The cyber-security field is booming right now. New vendors are budding in what had been a wide-open field offering little growth. Burgeoning revenue opportunities have enticed old timers like Network Associates and Symantec Corporation to broaden their cyber-security offerings.
With the spate of online breaches and cracker escapades widely publicized in the media, all signals point to real market demand for integrated and responsive security products with expertise available to install and possibly manage them.
Further light on industry's need for protection is shed by a recent poll conducted by Cutter Consortium, an information technology advisory and consulting group. The results of Cutter's survey emphasize how tenuous security investments in technology and staff really are in the corporate community. Alarmingly, almost a third of the 134 multinational corporations surveyed reported no firewall protection and marginal internal security expertise, even for security fundamentals. While not a scientific study, the results offer additional confirmation that business is still wide open to all levels of intrusion -- from script kiddies to professional crackers who deface, deny site access, steal, or destroy.
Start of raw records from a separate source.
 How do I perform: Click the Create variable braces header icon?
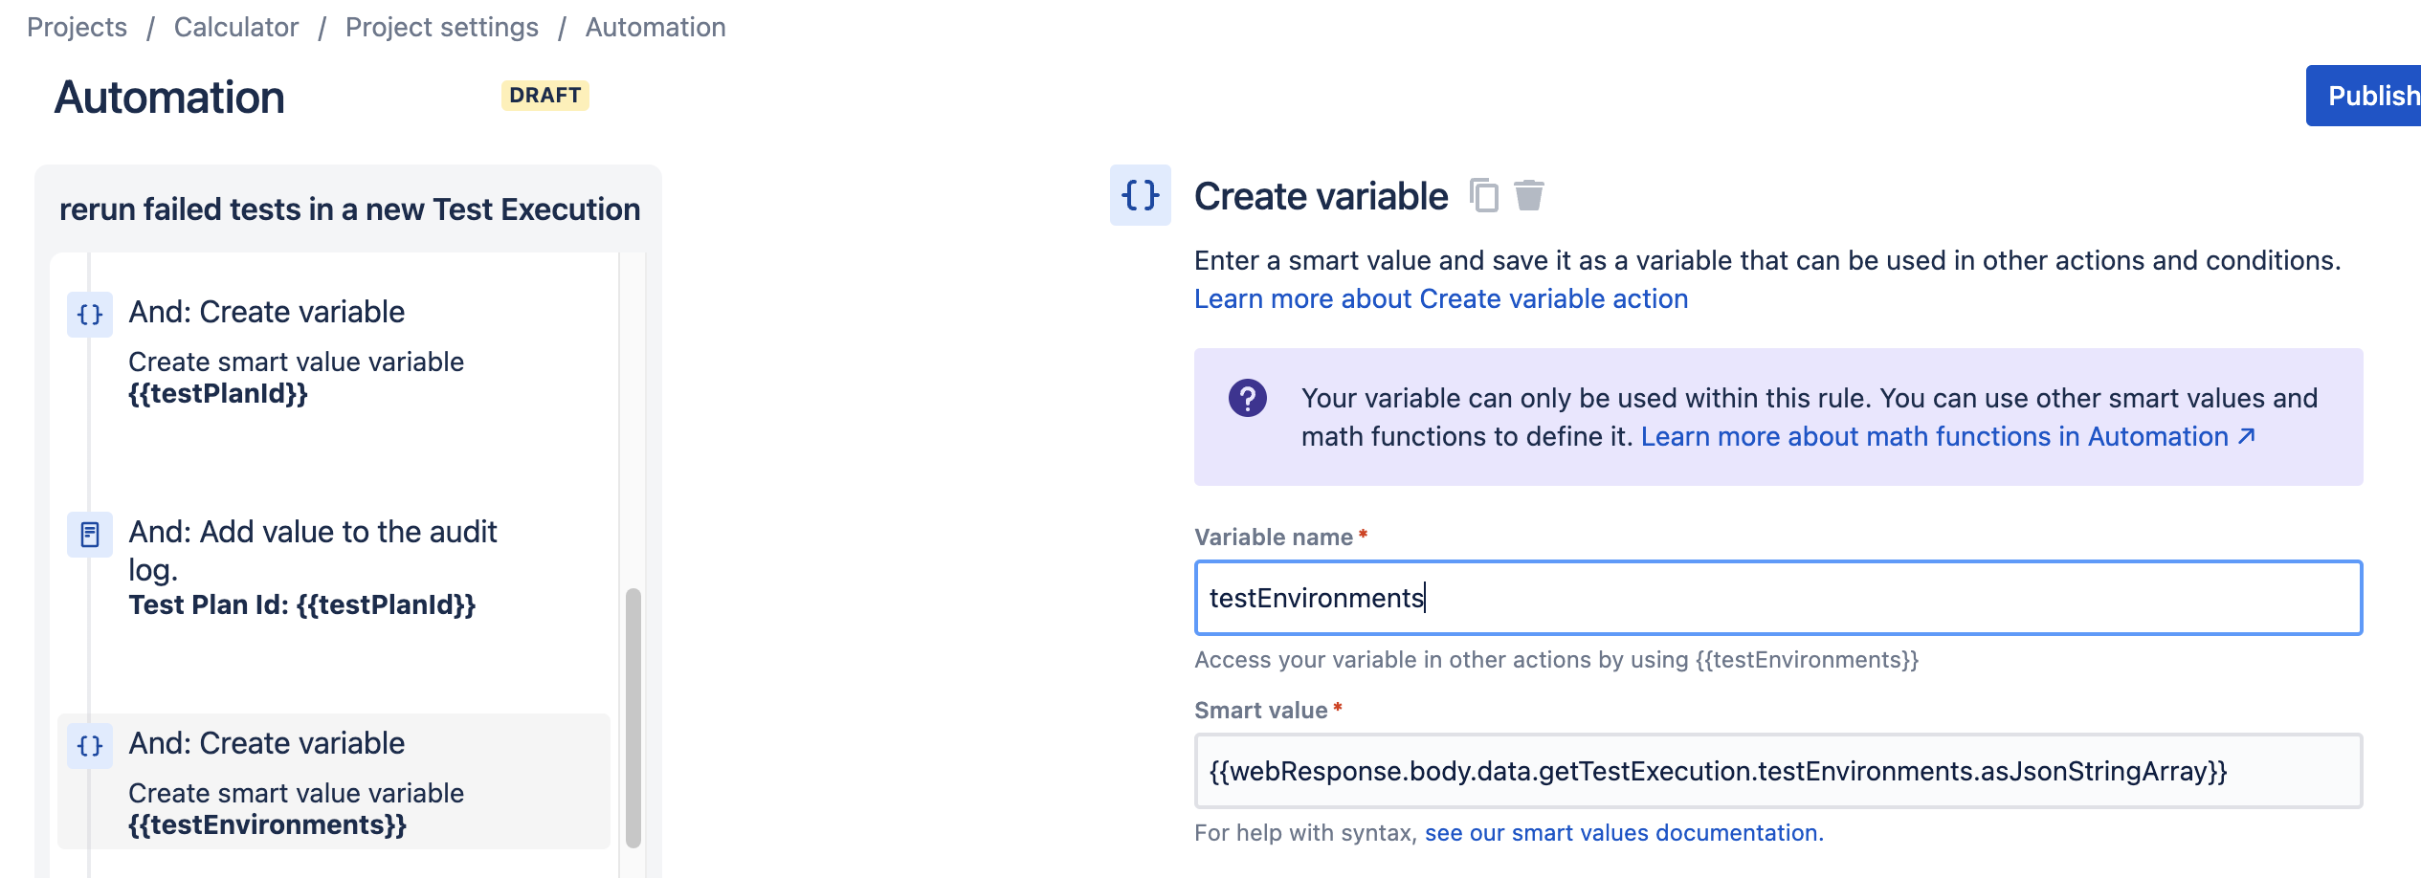(1141, 195)
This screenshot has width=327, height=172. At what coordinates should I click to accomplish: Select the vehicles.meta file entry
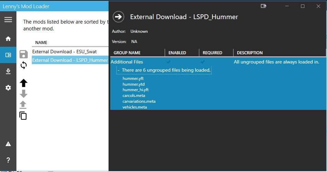click(135, 107)
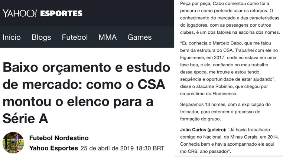The image size is (283, 159).
Task: Open the circular author avatar image
Action: click(x=13, y=143)
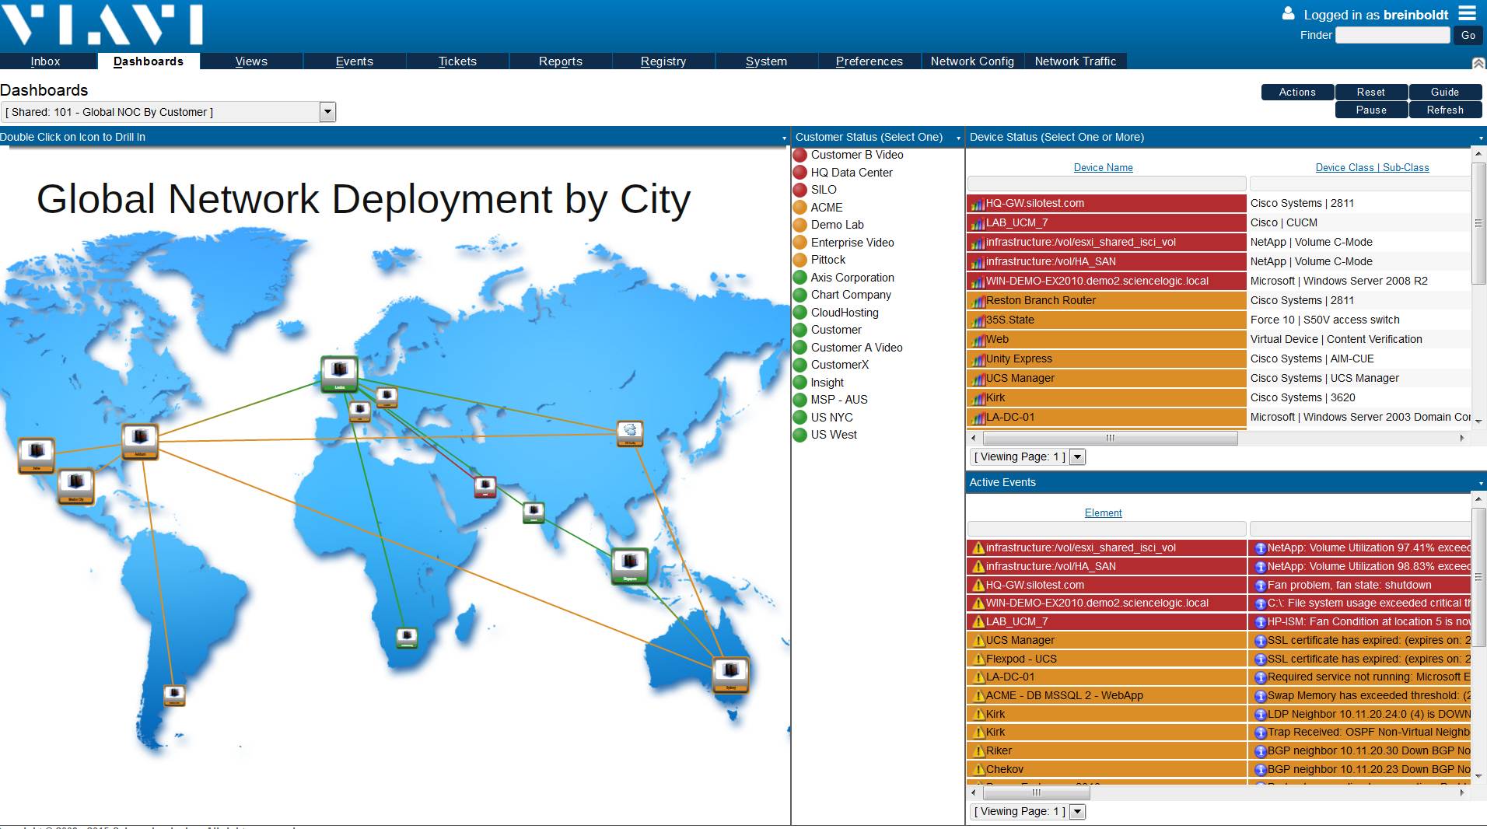Pause the dashboard auto-refresh
1487x829 pixels.
1371,110
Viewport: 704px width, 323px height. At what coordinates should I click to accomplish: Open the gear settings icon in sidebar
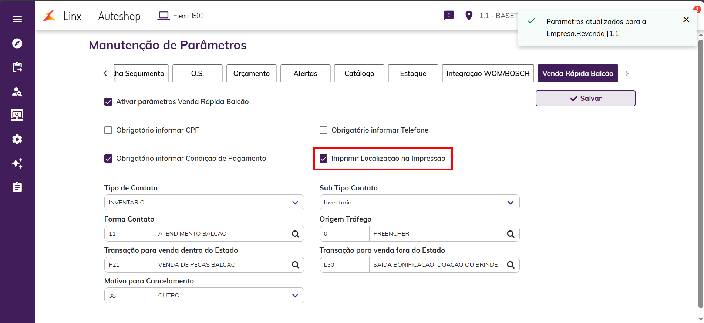click(17, 139)
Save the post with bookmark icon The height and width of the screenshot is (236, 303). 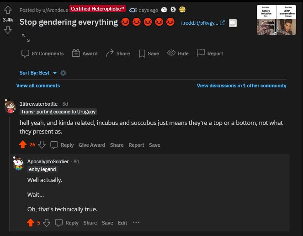click(149, 54)
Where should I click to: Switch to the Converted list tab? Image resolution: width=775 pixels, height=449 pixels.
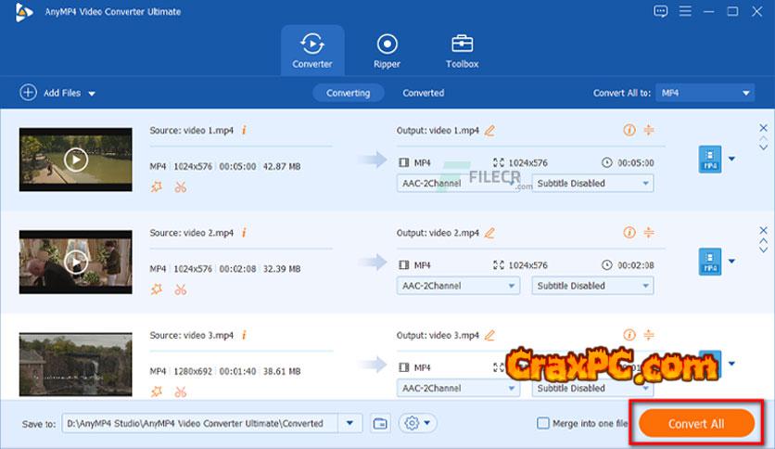(423, 93)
Know thyself to evaluate others
Don't waste your time evaluating security vendors before doing a thorough internal threat and vulnerability assessment. Effective security solutions will vary depending on organization size and industry niche.
Small firms will initially need to review total security solution vendors to determine their security needs, then install integrated protection that can be easily managed internally. The good news is that these vendors are available and are focusing on small and mid-sized firms.
Mid-sized companies are often accustomed to "traditional" security products such as virus protection and firewall operations, but now need the seamless protection dictated by e-commerce transactional activity. Welcome to the world of encryption, VPN, PKI, secure transactions, privacy assurance and much more. These firms suffer from a dual dilemma: whether to pursue a total security solution from a sole source, or take the threat and vulnerability analysis route contracted from one firm followed by reviews of security products or services from other vendors to address upcoming expansion or current vulnerabilities.
In essence, the conundrum is between taking on a single solution vendor to obtain one source for problem resolution and communication (which comes with negatives such as proprietary software and services) versus obtaining best-of-breed products from various vendors (which means dealing with several sources to resolve operational or security breach problems).
Enterprise-level organizations, if attempting to maintain secure infrastructures, have found that isolated point security products each require a unique product-dependent expertise that often cannot be applied across applications. This multiple expertise requirement wreaks havoc on security staff who have great difficulty maintaining disparate and proprietary security products.
Each class of organization, due to Internet development and greater technological flexibility (e.g. Internet design-based software, new operating system versions expressly incorporating cross-platform, Internet-linked functionality), now contains wide variations in security requirements. Within the class, each company now represents a distinct security profile warranting a limited range of solutions to counter specific threats. Accordingly, complete solutions for every company are difficult to offer at this stage in the security market.